Chloe Valdary, an African American pro-Israel student activist
There is a long history of Jewish support for the civil liberties of African Americans which is reflected in members of the African American community supporting Jewish causes. For example in 2006, Cornetta Lane an African American at Wayne State University, even went as far as expressing this support by singing Hatikvah in front of an anti-Israel protester who claimed that Israel was a racist state. When Jewish students asked at the time why she sang Hatikvah, Cornetta replied that her pastor, Glen Plummer, explained that Jews significantly helped out African Americans during the Civil Rights Movement, and that Jews contributed significantly to both the NAACP and the Urban League, and were advisers to Dr. Martin Luther King Jr. Thus, when she saw that there was going to be an anti-Israel rally, Cornetta decided to take this step.
Cornetta Lane is not the only African American to feel this way, for Chloe Valdary, a young African American student who started the Allies for Israel organization recently on her campus, declared that one of her reasons for supporting Israel is because Jews assisted African Americans in their struggle for freedom. She furthermore asserted, “The parallels’ between the black struggle during the civil rights movement and the Jewish people today insofar as the legitimacy of Zionism is concerned is staggering. Martin Luther King Jr. is a Zionist but more importantly he realized that we must advance our duty when advancing the cause of human rights today. If he were alive today, he would surely be pro-Israel. This is one of the reasons why I am such a staunch Zionist.” Like Cornetta Lane, Chloe very much sought to demonstrate that she appreciated Jewish support for the African American struggle, and she herself also waved a picture of an Israeli flag in front of pro-Palestine demonstrators. Indeed, Jews in America had a long history of supporting the African American cause for Jews remembered their enslavement in Egypt and felt that helping out another oppressed people seemed only natural.
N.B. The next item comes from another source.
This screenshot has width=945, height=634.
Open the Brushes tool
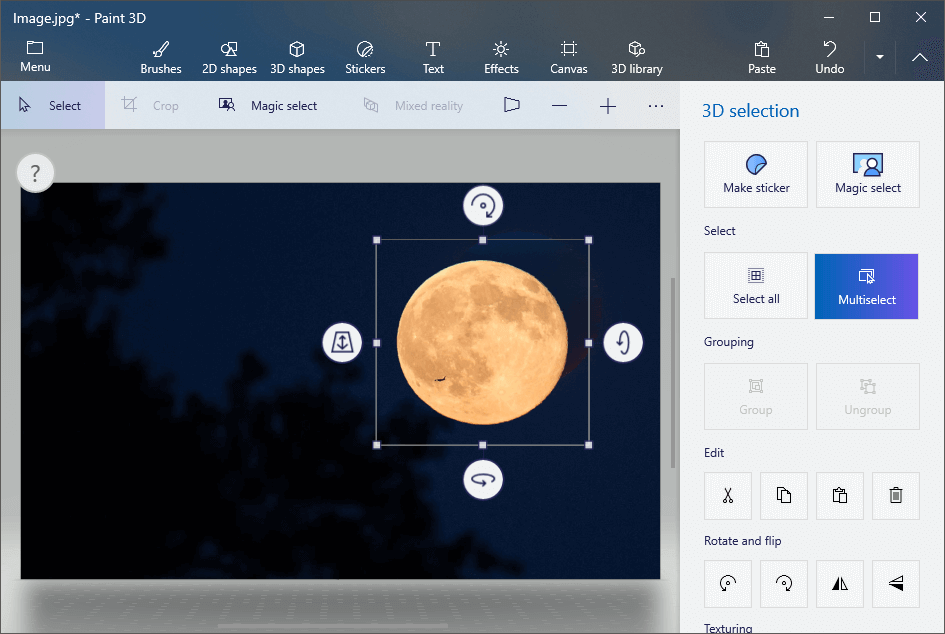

Touro Synagogue, where it is believed African slaves hid on their way to freedom
Yet Jewish support for the African American cause did not wane after the African American people were freed from slavery. Dating back as far as the 19th century, the historian Howard Sachar claimed that Jewish shop owners in the American South were frequently the only light skinned merchants who treated African American customers courteously, as all human beings ought to behave towards one another. Additionally, Jewish newspapers frequently spoke of parallels between the Exodus story and the African American predicament, referring to anti-African American riots as pogroms. Yet, some Jews took it a step further than that. This author’s great-grandfather, Samuel Plost, a resident of Tulsa, Oklahoma, for example, hid African American co-workers during the race riots in Oklahoma following the First World War. During that period of time, the KKK was very popular in America and many innocent African Americans were murdered simply for the color of their skin.
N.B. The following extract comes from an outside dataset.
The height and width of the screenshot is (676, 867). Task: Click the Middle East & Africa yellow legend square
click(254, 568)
Jews marching for African American civil rights
Jews
would continue to support African Americans throughout the civil rights
movement. Howard Sachar claimed that according to one African American
civil rights leader in Mississippi, 90 percent of all civil
rights lawyers within Mississippi were Jewish and that 30 percent of the
volunteers who rode freedom buses in the American South were also
Jewish. Rabbi Abraham Joshua Heschel, one of the greatest
Jewish leaders of the 21st century, marched hand and hand with Dr.
Martin Luther King Jr. Recently African American Rap Mogul Russell
Simmons teamed up with Rabbi Marc Schneier to promote ties of
communication between the African American and Jewish communities
through the Foundation for Ethnic Understanding (FFEU).